Thursday, December 18, 2014

Pitfalls of Japanese Education Studies 3

4  Two Reactions to the dilemma:

The scholars of the former type are now attacking on students and parents. They criticize particularly parents on the ground that they are so selfish and nagging to teachers. [i]

Today, in Japan, more and more people are truly having negative feelings to school education, but it is a due reaction to the increasing misconducts and obvious inability of teachers. Particularly the frequent occurrence of school sexual harassment is solely enough to make parents mad,[ii] but those former-type scholars never mention these inconvenient facts.
They are too emotional to think and act for the benefit of students and parents.

Shadow education is an interesting case in this sense. Jukus used to be the central target of their mudslinging, because they have been the strong competitors that compromise the pride of schoolteachers significantly. However, the criticism of them is relatively easing off these days as it becomes apparent that they are outperforming schools. Jukus may eventually have received the honor of “neglect” from the scholars after many years of hate speech.

The scholars of the Tokyo Gakugei University appearing in the article of the New York Times Magazine are the latter-type people.
They claim that they are engaged in the research on math teaching, but they don’t pay any attention to how the students are learning mathematics after school or on holidays despite the fact that approximately 40% of elementary students and 70% of junior high students are using juku service in Japan. 

These high utilization rates of jukus logically suggest that many of their colleagues, friends, sons, and daughters must have the experience of learning in jukus. And it is not surprising, if many of these scholars themselves were studying harder in jukus than in schools in their younger days. 

However, they ignore all these facts and seal off their own experience. Thus they construct psychological walls to isolate their world from the reality and then devote themselves to their favorite works inside. In this sense, they don’t have mental elbowroom for thinking about students, either.

Some scholars are still trying to inflate the image of schoolteachers in their solipsistic world. They rave about trivial moves and words of their idealized teachers and describe their lessons as if some spiritual meetings.

However, they deliberately avoid being involved in debates with somebody outside.
There was a nationwide debate on math and science education around 2000, which I wrote about in the previous post, but almost all the voices came from experts of other fields. Some people wondered why few education scholars joined the debate, but it was no wonder, since their research works and arguments nurtured inside of their world were too fantastic to withstand simple questions of outside people.
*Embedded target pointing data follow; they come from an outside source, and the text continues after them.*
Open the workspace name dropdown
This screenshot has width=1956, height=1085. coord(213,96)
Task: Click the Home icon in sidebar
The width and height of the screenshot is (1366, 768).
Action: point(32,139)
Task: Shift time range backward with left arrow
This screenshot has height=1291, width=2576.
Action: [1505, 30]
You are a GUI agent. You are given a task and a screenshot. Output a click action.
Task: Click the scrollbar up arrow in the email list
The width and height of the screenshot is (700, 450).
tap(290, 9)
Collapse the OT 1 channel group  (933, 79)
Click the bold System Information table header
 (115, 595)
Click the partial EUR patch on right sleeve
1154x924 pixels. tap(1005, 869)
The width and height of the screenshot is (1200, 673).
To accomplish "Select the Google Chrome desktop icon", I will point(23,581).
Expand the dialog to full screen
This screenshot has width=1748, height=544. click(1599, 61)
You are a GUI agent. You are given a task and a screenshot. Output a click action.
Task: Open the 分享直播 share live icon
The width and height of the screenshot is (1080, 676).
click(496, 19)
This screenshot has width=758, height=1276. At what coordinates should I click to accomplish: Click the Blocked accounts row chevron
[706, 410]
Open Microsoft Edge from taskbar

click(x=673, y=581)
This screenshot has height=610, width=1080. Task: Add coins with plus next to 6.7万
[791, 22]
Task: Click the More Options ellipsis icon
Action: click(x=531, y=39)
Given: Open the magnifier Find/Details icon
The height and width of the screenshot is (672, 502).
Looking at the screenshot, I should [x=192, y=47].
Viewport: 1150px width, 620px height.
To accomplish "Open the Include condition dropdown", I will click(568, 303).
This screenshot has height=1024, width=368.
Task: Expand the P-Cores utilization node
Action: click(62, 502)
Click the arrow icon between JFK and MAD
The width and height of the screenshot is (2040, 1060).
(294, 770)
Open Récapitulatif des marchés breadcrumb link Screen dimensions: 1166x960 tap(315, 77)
Elizabeth Green visited this world and made misleading reports. Although she should have prepared herself sufficiently before visiting Japan, it is probably unfair to lay all the blame on her, because she just fell into the pitfalls of Japanese education studies. 
Not only her, but other foreign researchers, journalists, and officers of some international organizations who rely on the education scholars for the information of Japanese education also have been making the same mistake.

Although some circumstances tell me that her article could be a part of the campaign journalism of a certain Japanese newspaper affiliated to the New York Times, the present state of the Japanese education studies is solely enough to mislead you.

I suppose that this state itself is an interesting subject for research and that it raises another question at the same time: What should non-expert people do, when scholars and researchers, who enjoy academic freedom, collectively try to neglect or distort the facts?

Anyway, this article of the New York Times Magazine is very interesting as a phenomenon in many ways, so I will discuss it from time to time.


[i] The scholars of this type call the nagging parents “Monster parents”<> (only in Japanese). 
Although the Wikipedia page of this word is linked to the page of “Helicopter parent”, its focus is put on the parents’ unsubmissiveness to schoolteachers rather than over-parenting.

[ii] A recent book on sexual misconducts by schoolteachers:
Takashi Iketani, Sukuuru Sekuhara – Naze Kyoshi no Waisetsu Hanzai wa Kurikaesarerunoka [School Sexual Harassment – Why sexual crimes are repeated by teachers?]” <>

1 comment:

  1. This site is weird. Privatization of schools and deprofessionalization of education has been the rage as the next investment opportunity in the West for some time, but I assumed national pride, lack of financializaiton, cultural impediments, and language barrier would prevent transplantation in Japan.
    I didn't think there would be a flunkie gaijin trying to stay in Japan with the tips of his finger nails to experience social gratificaiton.